The first hibiscus of the season.
This was going to be a post on how the garden is growing. I exhibited my utmost patience trying to upload some photos and the internet connection kept going out. Eventually my impatience won and I decided to try again later. Like tomorrow.
So I finished writing my book. At first I was thrilled. Two and a half mind boggling years of writing, organizing, reorganizing, reading through journals, emails, typing, writing, and editing and finally, it was complete. It was a larger than life undertaking. At one point it ran 185 single spaced pages with over 120,000 words. I edited again and again and rewrote until finally I burdened a few friends with the request of reading and commenting. Two of them couldn't read it yet, they were too close to Jim's nightmare. Three others did read it and have given me positive reinforcement with constructive comments.
However the final verdict was a big disappointment because the book has one serious problem: It is just TOO sad! I tried to add comic relief wherever I could throughout the story, but the truth is there WAS no comic relief during the ordeal. Frankly I'd completely lost my sense of humor and it took me a long time to get through the anger, frustration and hopelessness. I am still working on restoring my sense of humor.
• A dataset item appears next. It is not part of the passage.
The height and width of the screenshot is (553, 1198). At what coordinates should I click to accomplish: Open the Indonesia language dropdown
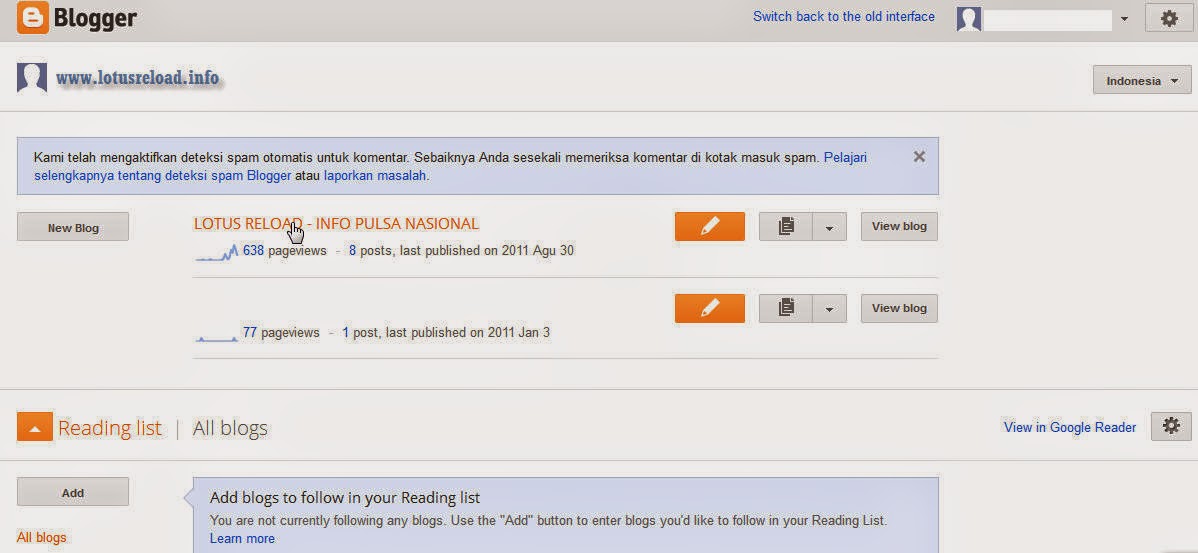pyautogui.click(x=1141, y=81)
I thought a book about one couple's battle with cancer would be insightful to so many of us who are close to someone with the disease. My goal was to share our experiences with the intention of offering coping tips and a bird's eye view into how cancer affects everyone in and around the patient's life.
Jim lost his battle but he put up an incredible fight. I thought that by writing Jim's story and my overcoming the grief of his subsequent death, I could give the book a happy ending. A hope redefined. I picked the pieces of myself up off the ground and glued them back together by writing and venturing out into the universe to give life another try. My goal was not just SURVIVE, but THRIVE.
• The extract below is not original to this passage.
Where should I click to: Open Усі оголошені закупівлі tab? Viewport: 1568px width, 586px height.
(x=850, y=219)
My satisfaction of finishing my book was short lived. The fact is, my book is NOT done. No one has discouraged me with comments or suggestions. I agree with most of the comments I have received. I just wanted it to be done. It may take a while to regain any sense of objectivity toward this project, so reworking it sounds overwhelming to me at the moment. I have to let it sit and breathe. My great work of art turned out to be only a rough draft. Just a little reality bullet that hit me square between the eyes and has blinded me a bit.